──────── Records shown ────────

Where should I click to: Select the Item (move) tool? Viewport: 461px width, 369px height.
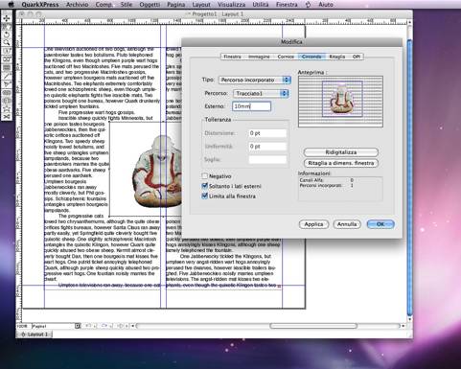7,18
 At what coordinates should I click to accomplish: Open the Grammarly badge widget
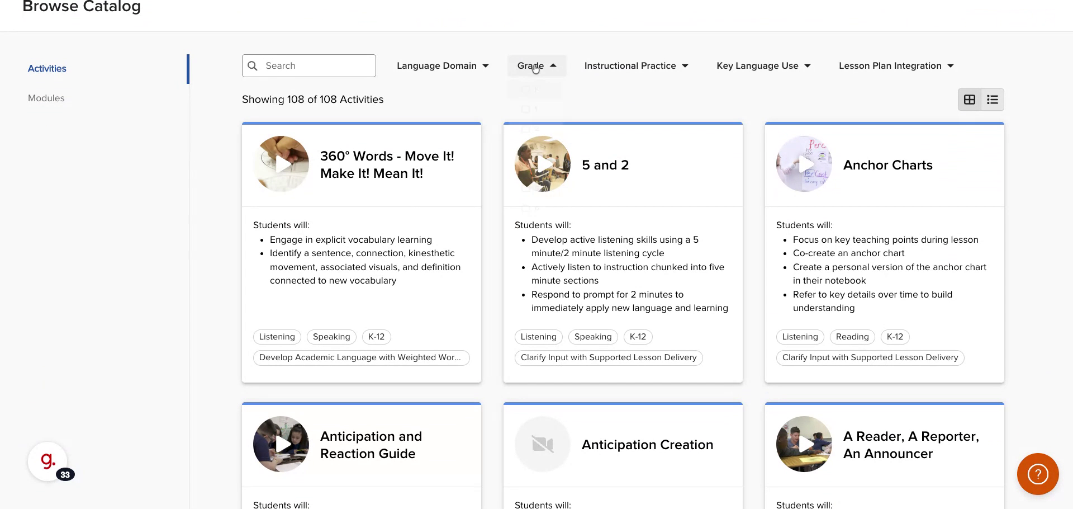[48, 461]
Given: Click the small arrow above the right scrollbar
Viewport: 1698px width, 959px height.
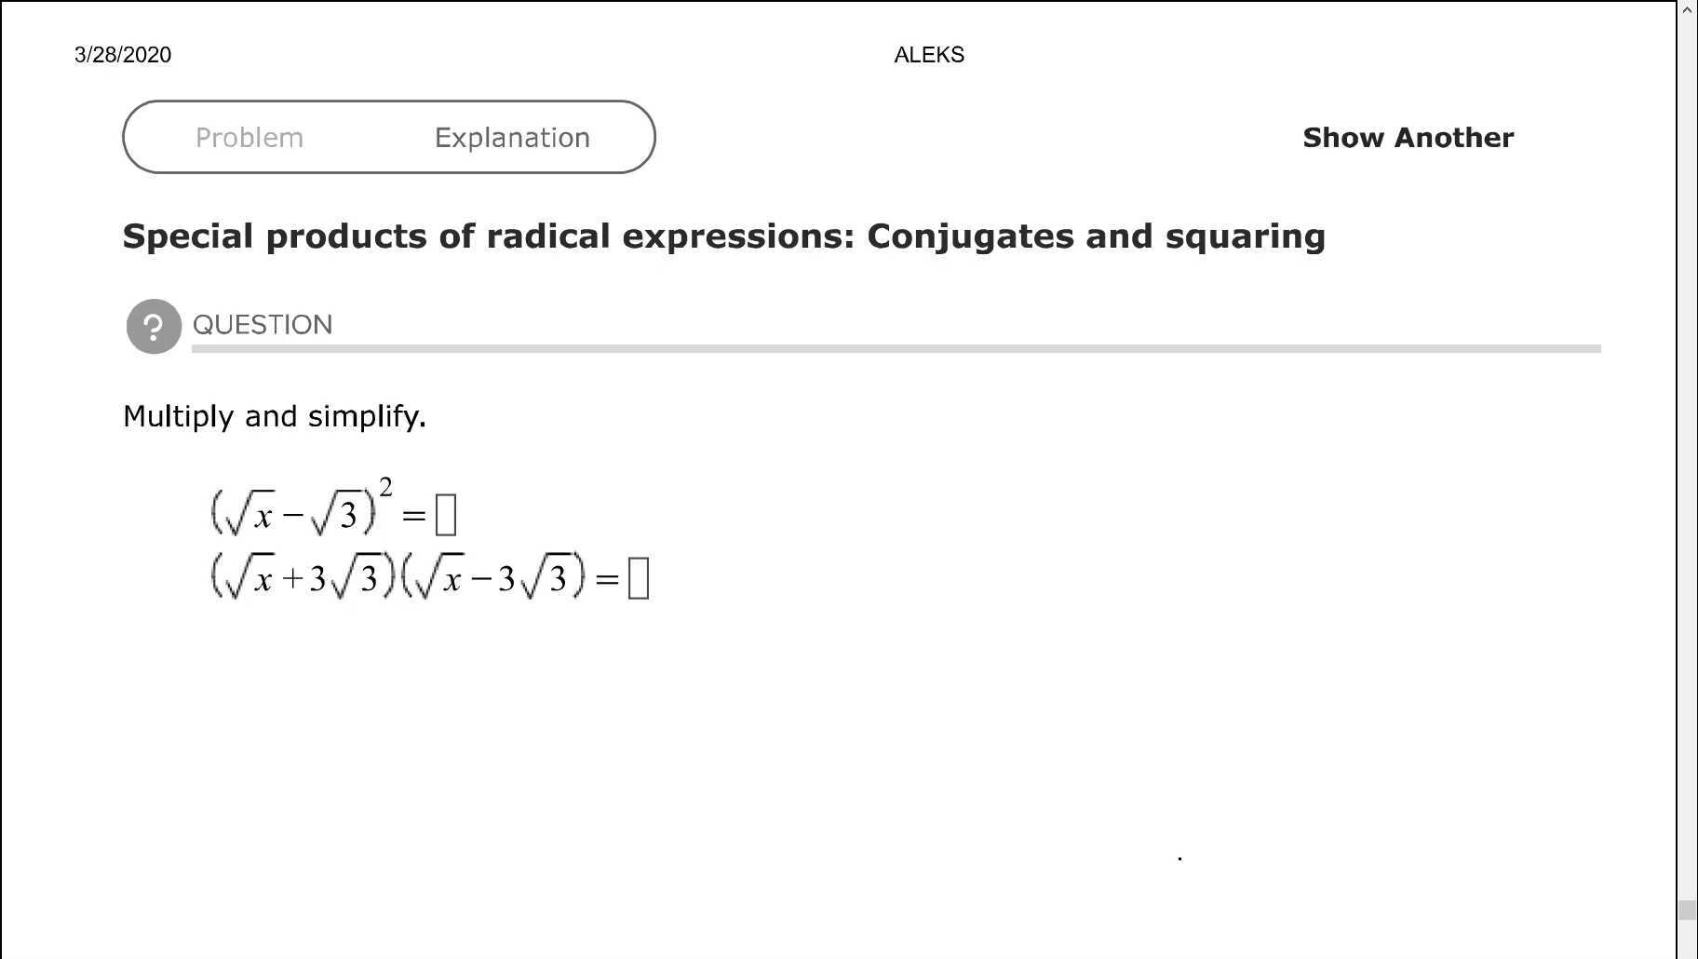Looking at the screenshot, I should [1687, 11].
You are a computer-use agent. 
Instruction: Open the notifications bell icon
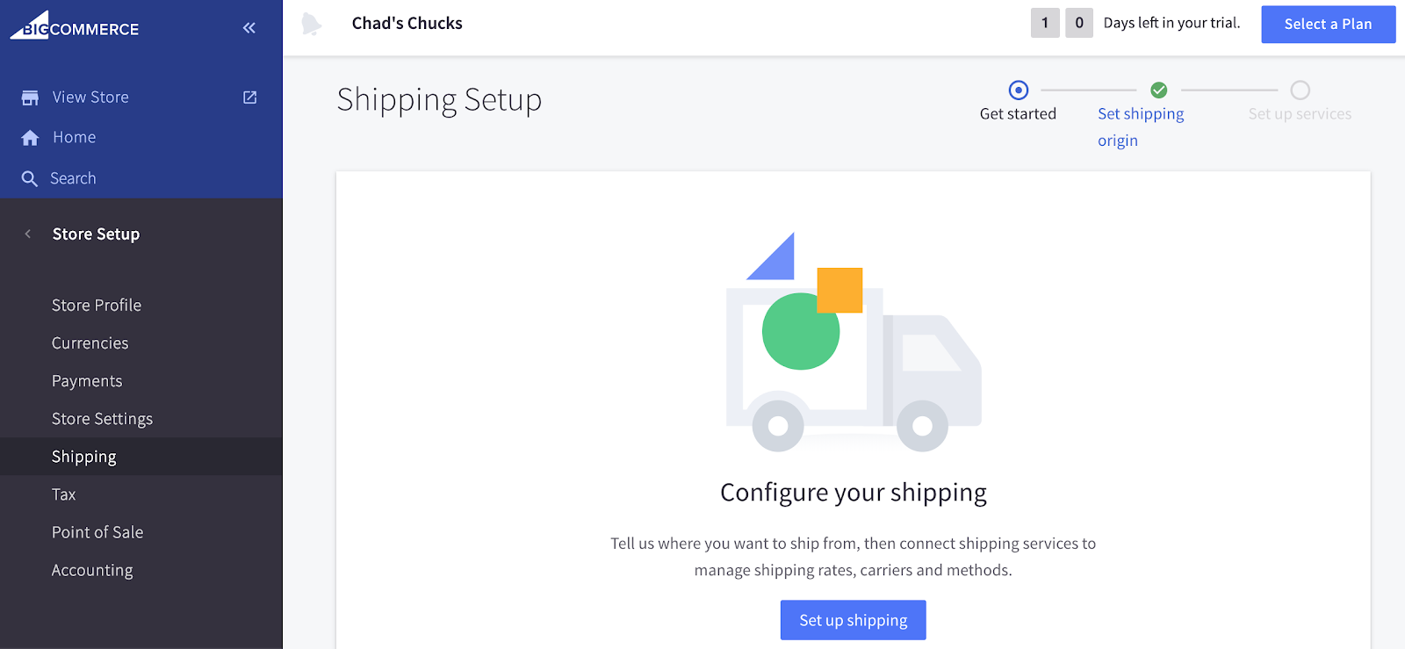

────────
──────── Records shown ────────

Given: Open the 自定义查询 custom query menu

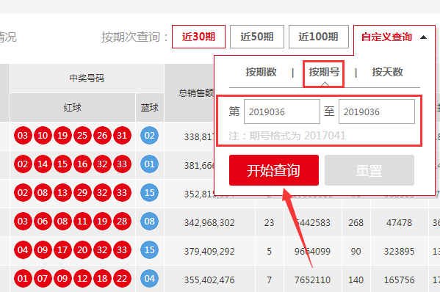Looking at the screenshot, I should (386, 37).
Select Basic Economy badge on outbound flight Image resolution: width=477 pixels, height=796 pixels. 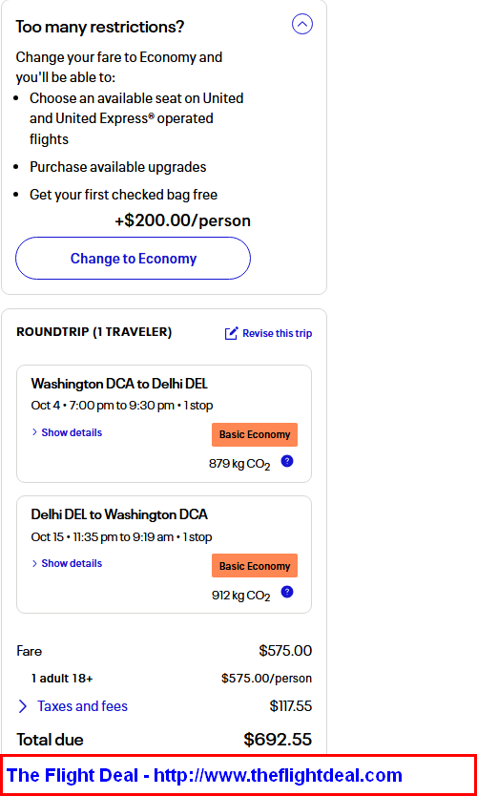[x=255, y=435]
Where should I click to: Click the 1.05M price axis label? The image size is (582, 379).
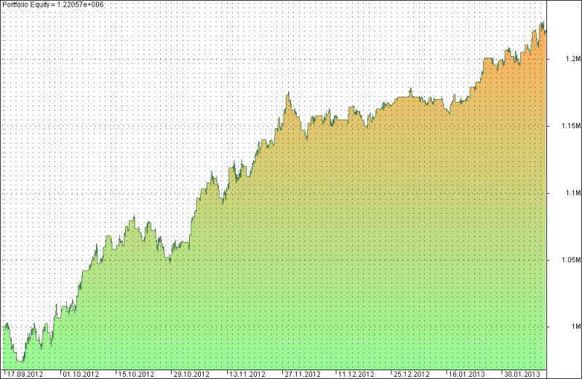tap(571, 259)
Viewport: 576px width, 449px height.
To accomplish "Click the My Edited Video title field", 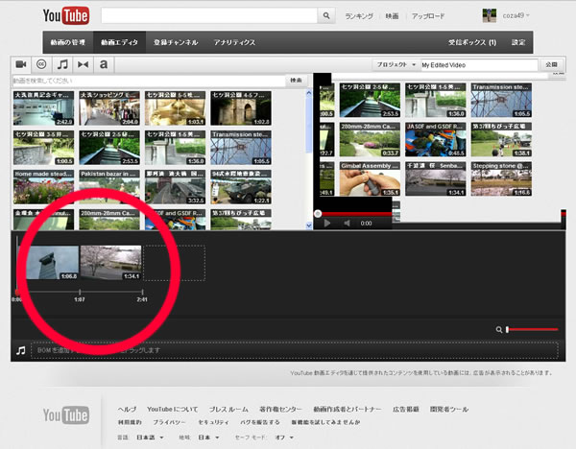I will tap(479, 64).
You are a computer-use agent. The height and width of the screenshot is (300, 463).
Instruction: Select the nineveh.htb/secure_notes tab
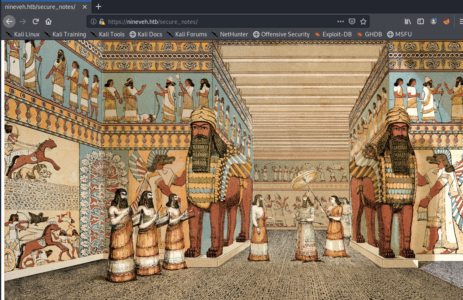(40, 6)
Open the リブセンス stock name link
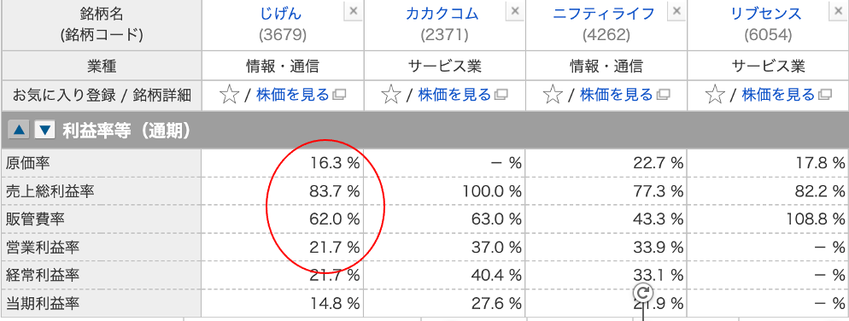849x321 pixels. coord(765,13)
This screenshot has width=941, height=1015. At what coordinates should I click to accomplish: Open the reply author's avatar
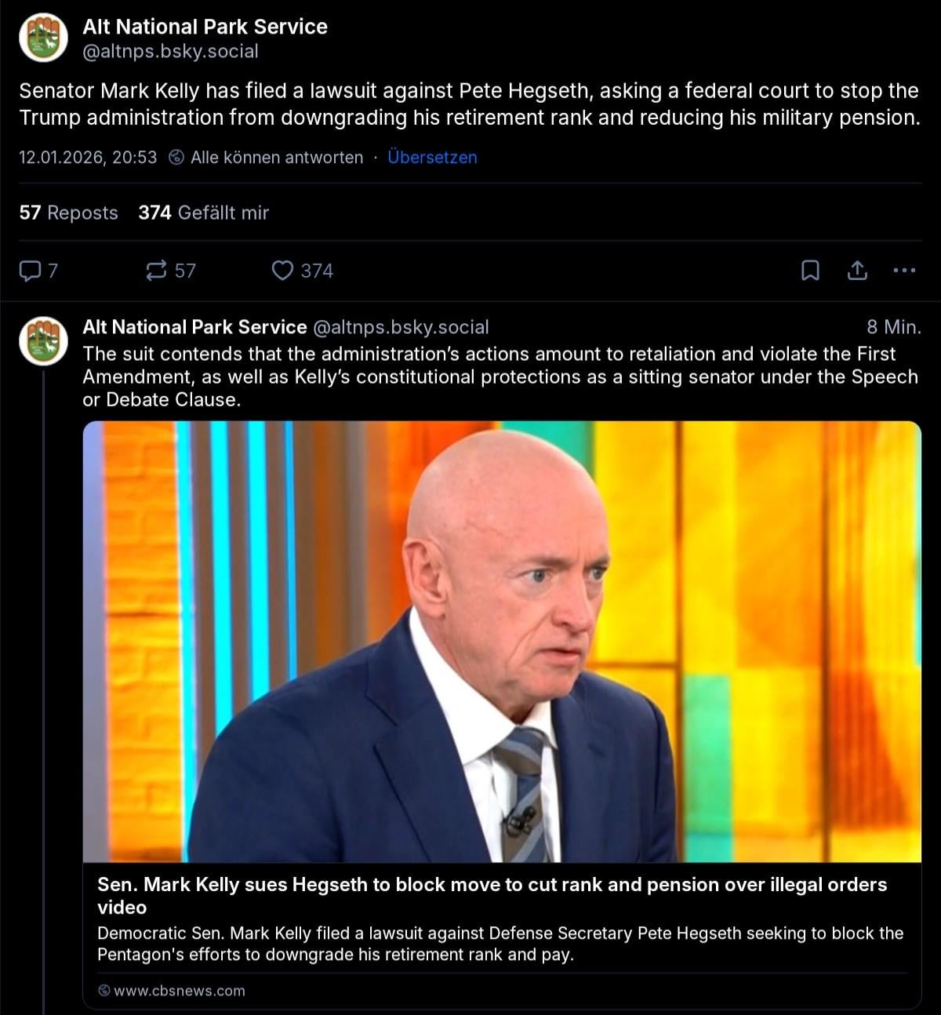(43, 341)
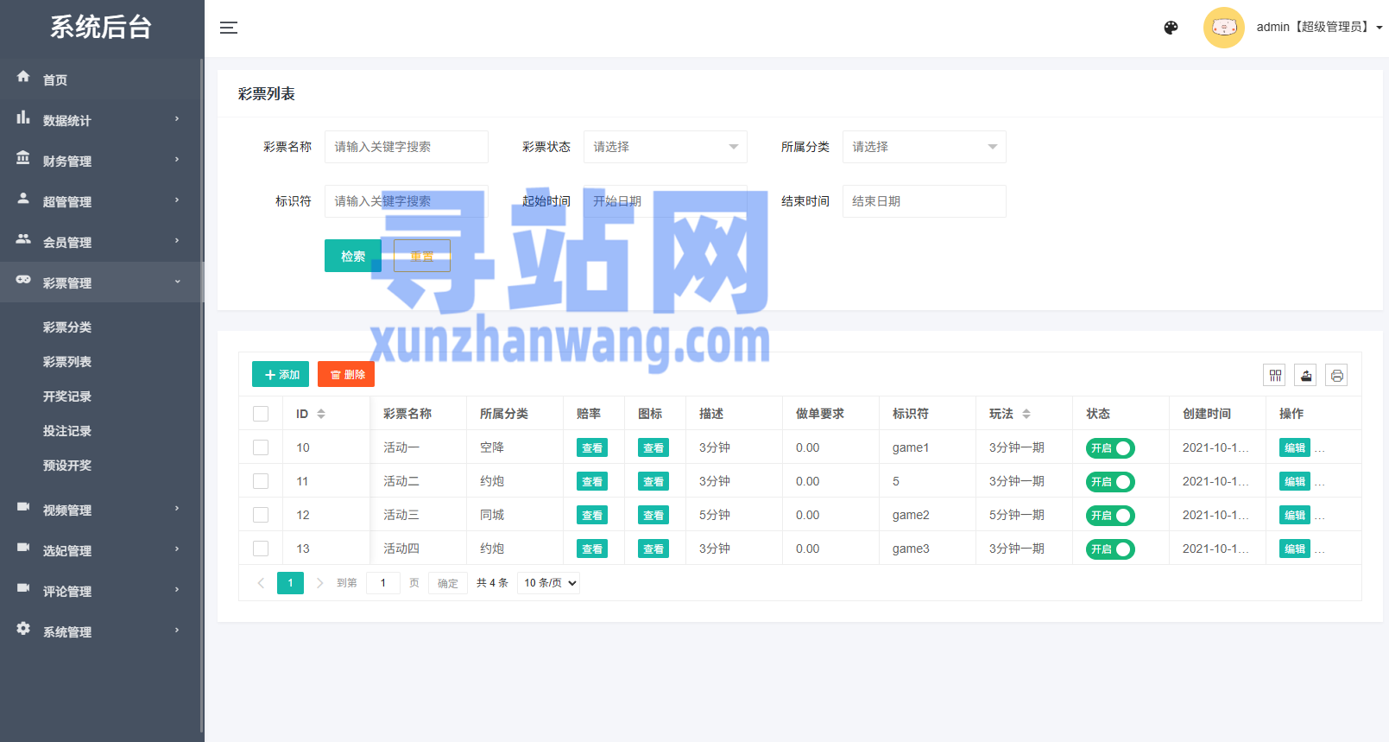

────────
──────── Records shown ────────

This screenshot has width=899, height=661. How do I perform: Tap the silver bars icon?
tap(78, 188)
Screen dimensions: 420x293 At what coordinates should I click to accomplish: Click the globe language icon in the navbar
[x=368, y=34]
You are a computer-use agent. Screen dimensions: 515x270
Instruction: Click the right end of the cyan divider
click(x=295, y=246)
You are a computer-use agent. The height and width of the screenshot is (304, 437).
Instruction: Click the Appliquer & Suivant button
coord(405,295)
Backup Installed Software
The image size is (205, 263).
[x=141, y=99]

────────

• **Exercise brief**
Only lines holding the word "computer" are wanted, so copy each of them from the records above.

• **Answer section**
You are a computer-use agent. 
You are a computer-use agent. The height and width of the screenshot is (300, 463).
You are a computer-use agent. Screen dimensions: 515x270
You are a computer-use agent. The height and width of the screenshot is (304, 437).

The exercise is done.